# puppy or adult?



## coloradogsd1 (Mar 17, 2013)

I went to look at a litter of pups from a CL ad. They were also going to be selling the parents. Cute pups typical black/tan at 5 weeks old. they were also looking at selling the 3 year old male/father.

The adult male was stunning black/red. Use to be an outdoor dog. Long story on how they arrived at getting the two dogs but at that time the female was expecting. So they decided to have the litter instead of taking them to the pound. I think they figured they would make a buck on selling the pups and then sell off the parents. I spent some time with the dogs, very friendly they are keeping all pups, male and the female out in the garage because they cant let the adult male in the house because they have a older lab and they don't get along.

The pups will be AKC papered, I looked at the fathers pedigree and there's nothing special in it. No titles or anything that would stand out. I googled the reg name and found some not so great reviews on the kennel.

The male was a very sweet dog but didn't care to play fetch or listen, has no recall but would rather just do his own thing, would need some obedience training and some bonding but was very treat motivated. I do plan on going over tonight with my 9 year old daughter. I would like to take the male out for a walk around there neighborhood to see how he would react around kids playing, cars and other dogs that will be out. 

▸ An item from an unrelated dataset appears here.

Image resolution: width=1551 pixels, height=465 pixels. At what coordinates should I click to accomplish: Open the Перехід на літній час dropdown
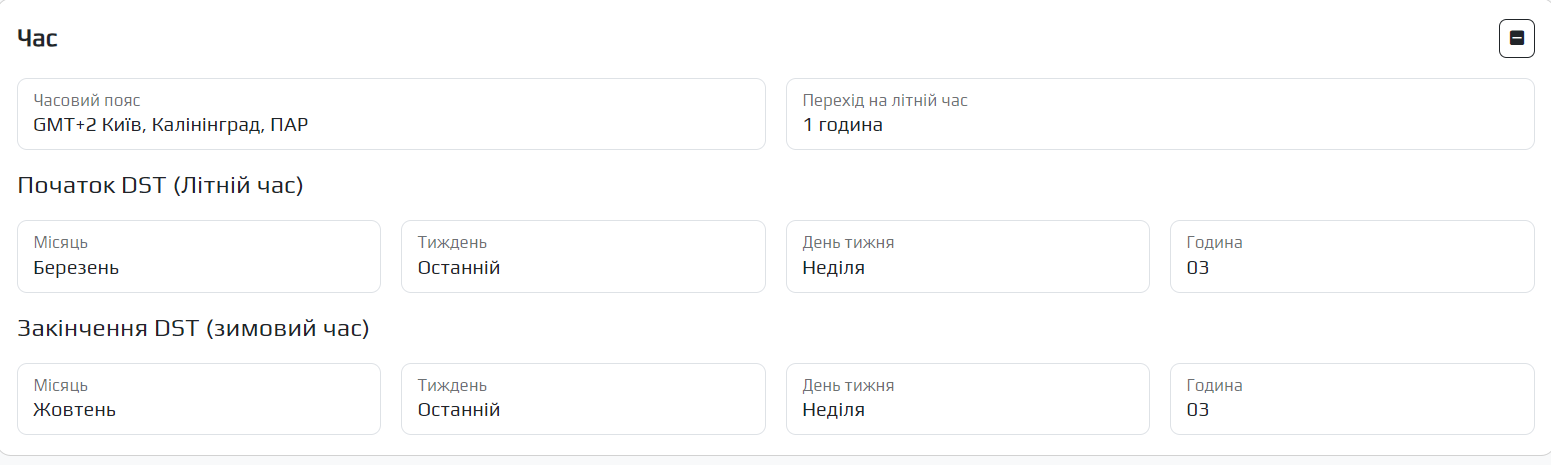click(x=1159, y=114)
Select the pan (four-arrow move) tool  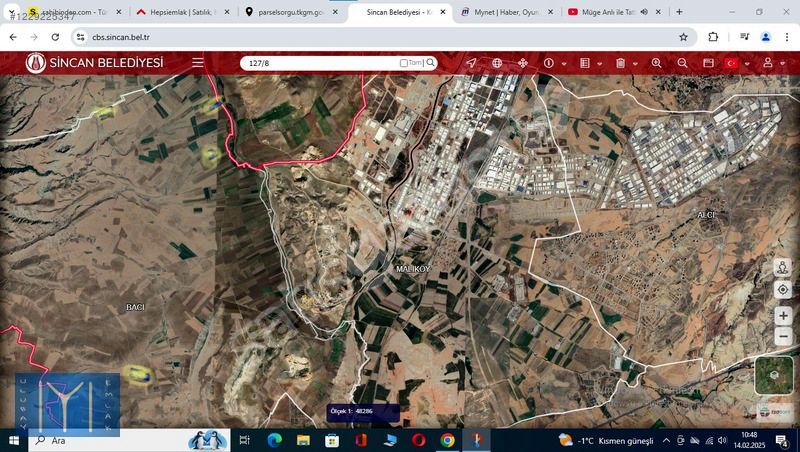coord(523,63)
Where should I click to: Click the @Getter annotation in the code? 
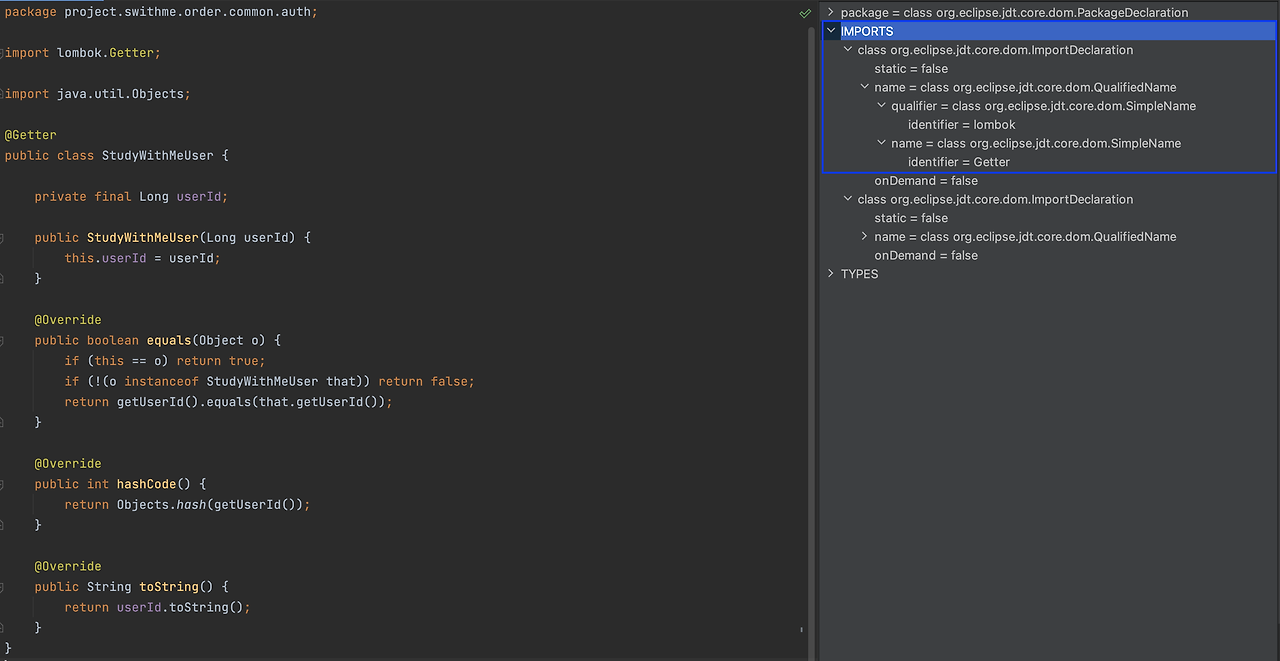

Anything I should be looking for? Of course, I know my daughter would rather have a cute puppy LOL


----------



## GatorDog (Aug 17, 2011)

I think you'd have a harder time transitioning a 3 year old outdoor dog to being an indoor family pet than you would a puppy. Some dogs have no issues doing it, but I also know of plenty that have a tough time of it.


----------



## Kayos and Havoc (Oct 17, 2002)

The pups will sell. The parents will be harder to place. Yeah I know everyone loves a cute pup but by taking the adult you save a dog too. 

I would really consider the adult. Easier I think than a puppy.


----------



## Debanneball (Aug 28, 2014)

Kayos and Havoc said:


> The pups will sell. The parents will be harder to place. Yeah I know everyone loves a cute pup but by taking the adult you save a dog too.
> 
> I would really consider the adult. Easier I think than a puppy.


Easier in most ways, agreed. What if they are not housetrained.. HUGE mess.. But, yes, save a life!


----------